Inzwischen hatte er auch so viel von Emilia mitbekommen, um zu ahnen, dass sie keine blosse Vagabundin war. Ihr Verhalten deutete darauf hin, dass sie sich besseres gewohnt war, doch alle, die hier Einlass erhielten, wurden gleichbehandelt.
„Ich werde das Mädel mal in ihr Zimmer geleiten, sie muss sich ausruhen. Danach bin ich gleich wieder hier und du kannst mir noch bissel was über diesen Ort hier berichten… und wie eine Frau wie ich dazu kommt, Einlass zu erhalten“, sie winkte ihm fröhlich zu. Auch Emilia winkte und hüpfte dann wieder beinahe hinter ihrer Freundin her.
„So Liebes, ich lass Dich hier jetzt allein. Du siehst Mal nach deinem Freund und ich werde mir noch ein Gläschen bei Tobaios genehmigen. Lauter nette und auch noch ansehnliche Kerle scheint es hier zu geben. Und spätestens in einigen Tagen besuche ich dich einmal oder wir schreiben uns Briefe“, sie umarmte Emilia, beobachtete wie diese zur Tür hineinhuschte und machte sich dann munter pfeifend wieder auf den Weg zur Gaststube.
Im Zimmer liess Emilia sich wie sie war neben dem Kopfende des Bettes auf den Boden gleiten und lehnte sich mit dem Rücken an das Gestell.
Heute war ja Mal wieder ein aufregender Tag. Obwohl diese Umgebung so anders war als das, was sie von zu Hause kannte und auch die Menschen viel ruppiger, gefiel es ihr.

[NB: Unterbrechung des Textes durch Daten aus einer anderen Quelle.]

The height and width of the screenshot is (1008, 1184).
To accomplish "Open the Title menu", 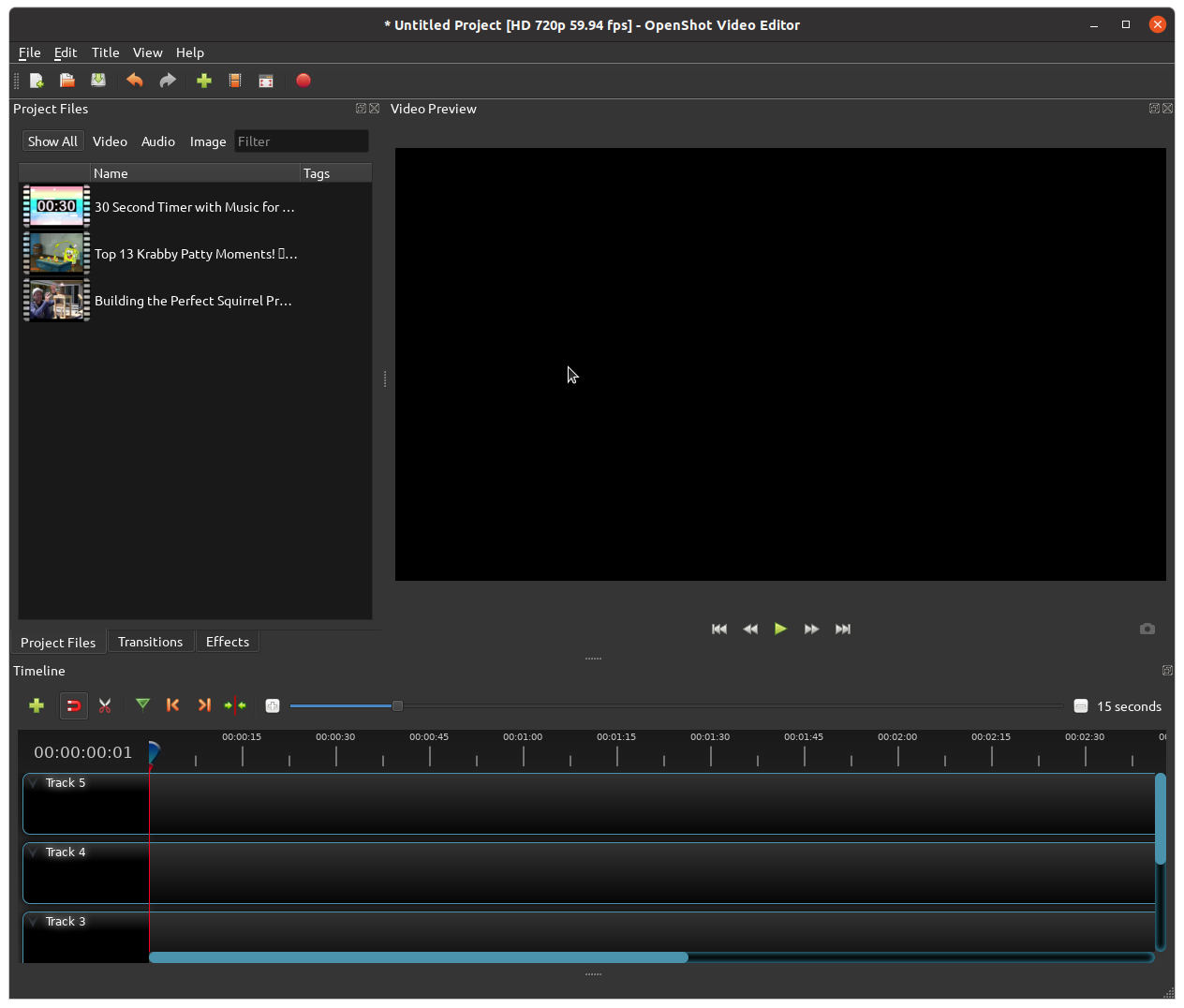I will point(105,52).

Und sie hatte tatsächlich einen Job erhalten! Oder hatte sie das nur geträumt?
Nein, Tobaios erwartete sie Morgen um elf Uhr bei sich. Sie sollte einen Mittagsdienst leisten!

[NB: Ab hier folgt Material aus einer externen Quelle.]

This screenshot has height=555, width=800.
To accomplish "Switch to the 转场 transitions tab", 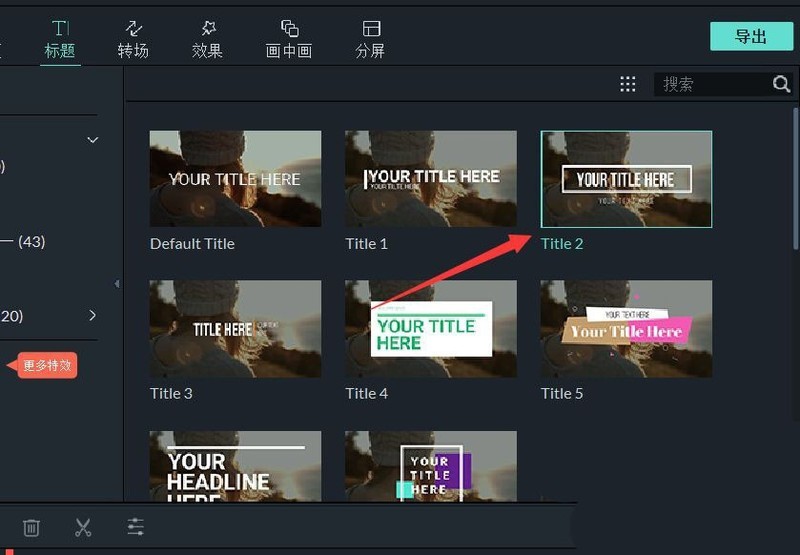I will [x=133, y=40].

Zweifel machten sich in ihr breit. Bis jetzt hatte sie nie arbeiten müssen, würde sie das schaffen? Und was, wenn sie die Kundschaft nicht verstand? Oder wenn sie zu langsam war? Oder allzu ungeschickt?
Inzwischen fielen ihr die Augenlieder beinahe zu vor Müdigkeit. Die ganze Aufregung war einfach zu viel gewesen. Als sie merkte, dass ihr Kopf ihr auf die Brust fiel, legte sie sich kurzerhand auf den Boden und kringelte sich zusammen, wie sie es als Katze auch immer tat. Doch etwas piekste sie unbequem in die Seite, so dass sie einfach nicht einschlafen konnte. Schliesslich tastete sie nach ihrer Hosentasche und zog die kleine Holzfigur daraus hervor.
Sie konnte die Umrisse des Wolfes in ihrer Handfläche spüren, seine Rute und die spitzen Öhrchen und sie fühlte sich an den Wald zurückerinnert. Mit diesem Gedanken schlummerte sie schliesslich friedlich ein.